Let $A = F[x,y] / \langle y^2 - x^3 \rangle$. In a past exam question (from last year), students were asked to show that $A$ is an integral domain, and also that it is not integrally closed in its field of fractions.
A solution was provided by the university, which I will put in my own words below. The problem is that the ideas involved are quite unfamiliar, and I've never seen a similar strategy employed before. Could anybody give me some examples of similar constructions, susceptible to similar methods?
To be clear, I do understand the solution below; I am happy that each step follows from the last.
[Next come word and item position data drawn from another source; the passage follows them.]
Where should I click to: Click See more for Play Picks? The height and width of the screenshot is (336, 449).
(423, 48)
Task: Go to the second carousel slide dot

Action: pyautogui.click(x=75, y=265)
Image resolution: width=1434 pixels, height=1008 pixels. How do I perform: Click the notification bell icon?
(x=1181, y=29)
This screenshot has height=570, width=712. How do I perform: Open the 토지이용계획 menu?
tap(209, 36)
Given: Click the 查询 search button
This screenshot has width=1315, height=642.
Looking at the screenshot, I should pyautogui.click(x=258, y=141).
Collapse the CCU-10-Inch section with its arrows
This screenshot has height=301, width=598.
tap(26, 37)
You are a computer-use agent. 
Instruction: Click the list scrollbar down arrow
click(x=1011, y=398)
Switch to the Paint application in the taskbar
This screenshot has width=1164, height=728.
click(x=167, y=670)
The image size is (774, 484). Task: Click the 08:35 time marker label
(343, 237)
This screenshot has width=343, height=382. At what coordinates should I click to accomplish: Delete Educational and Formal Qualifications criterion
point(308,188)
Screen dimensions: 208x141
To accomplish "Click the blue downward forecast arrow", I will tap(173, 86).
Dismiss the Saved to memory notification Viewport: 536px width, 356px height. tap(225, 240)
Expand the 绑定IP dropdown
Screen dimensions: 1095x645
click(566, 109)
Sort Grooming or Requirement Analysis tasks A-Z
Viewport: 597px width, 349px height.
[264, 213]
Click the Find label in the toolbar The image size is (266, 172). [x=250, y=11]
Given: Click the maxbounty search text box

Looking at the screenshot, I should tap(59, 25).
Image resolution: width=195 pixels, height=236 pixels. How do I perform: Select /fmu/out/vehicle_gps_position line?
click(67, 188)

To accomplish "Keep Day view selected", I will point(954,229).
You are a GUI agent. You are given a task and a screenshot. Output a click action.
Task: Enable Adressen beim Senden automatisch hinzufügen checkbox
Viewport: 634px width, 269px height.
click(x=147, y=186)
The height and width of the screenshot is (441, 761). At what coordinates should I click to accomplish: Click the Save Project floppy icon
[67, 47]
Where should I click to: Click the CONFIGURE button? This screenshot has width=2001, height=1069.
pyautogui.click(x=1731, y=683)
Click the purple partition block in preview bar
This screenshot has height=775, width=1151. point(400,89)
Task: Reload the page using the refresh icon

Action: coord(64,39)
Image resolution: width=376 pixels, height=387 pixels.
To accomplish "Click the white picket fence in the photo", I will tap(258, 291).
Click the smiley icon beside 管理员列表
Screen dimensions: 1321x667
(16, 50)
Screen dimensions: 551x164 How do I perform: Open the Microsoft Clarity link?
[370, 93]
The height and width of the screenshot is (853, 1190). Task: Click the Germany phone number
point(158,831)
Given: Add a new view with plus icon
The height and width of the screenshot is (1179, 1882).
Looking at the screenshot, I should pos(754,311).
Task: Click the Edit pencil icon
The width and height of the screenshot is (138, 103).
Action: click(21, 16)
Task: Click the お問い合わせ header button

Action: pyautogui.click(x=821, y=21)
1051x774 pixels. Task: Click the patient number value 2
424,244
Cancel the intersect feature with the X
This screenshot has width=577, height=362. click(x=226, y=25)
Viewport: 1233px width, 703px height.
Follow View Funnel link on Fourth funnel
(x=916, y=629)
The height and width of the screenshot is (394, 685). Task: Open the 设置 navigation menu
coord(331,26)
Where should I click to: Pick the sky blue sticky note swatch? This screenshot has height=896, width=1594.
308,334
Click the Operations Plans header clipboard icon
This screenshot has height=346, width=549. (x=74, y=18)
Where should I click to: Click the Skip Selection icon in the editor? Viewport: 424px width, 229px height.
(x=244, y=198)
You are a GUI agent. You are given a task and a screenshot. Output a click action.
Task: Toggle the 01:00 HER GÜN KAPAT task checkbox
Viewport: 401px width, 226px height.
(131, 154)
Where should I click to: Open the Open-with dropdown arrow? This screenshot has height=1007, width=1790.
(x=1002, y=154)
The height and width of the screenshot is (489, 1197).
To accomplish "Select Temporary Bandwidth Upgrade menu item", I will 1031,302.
However, I am not confident that I would be able to come up with such a solution myself in a similar context, and I am looking for more examples, so that I can become more familiar with the ideas.
Solution
Let $\varphi:F[x, y] \to F[t]$ be the unique homomorphism with $\varphi(x) = t^2$ and $\varphi(y) = t^3$. Then $\varphi(y^2 - x^3) = 0$, so $\varphi$ descends to a ring homomorphism $\bar{\varphi}:A \to F[t]$.
Let $\bar{x}, \bar{y}$ be the images of $x$ and $y$ respectively in $A$. Then $A = F[\bar{x}] \oplus \bar{y}F[\bar{x}]$, where directness of the sum comes from considering degrees. If $f(\bar{x}) + \bar{y}g(\bar{x}) = 0$ then (taking the image under $\bar{\varphi}$) also $f(t^2) + t^3g(t^2) = 0$, which means that $f = g = 0$ since all terms of $f(t^2)$ have even degree and all terms of $t^3g(t^2)$ have odd degree. Therefore $A$ is a domain.
Now, the image of $\bar{\varphi}$ is $F[t^2, t^3, t^4, \ldots]$, and in particular $t \not \in \bar \varphi(A)$. However, taking the natural extension of $\bar \varphi$ to the field of fractions of $A$, we have $\bar \varphi(\bar y/\bar x) = t^3/t^2 = t$, so $\bar y / \bar x \not \in A$. However, $(\bar{y} / \bar x)^2 = \bar y^2 / \bar x^2 = \bar x^3 / \bar x^2 = \bar x$, so $\bar y / \bar x$ is a root of the monic polynomial $X^2 - \bar x \in A[X]$, hence is integral over $A$.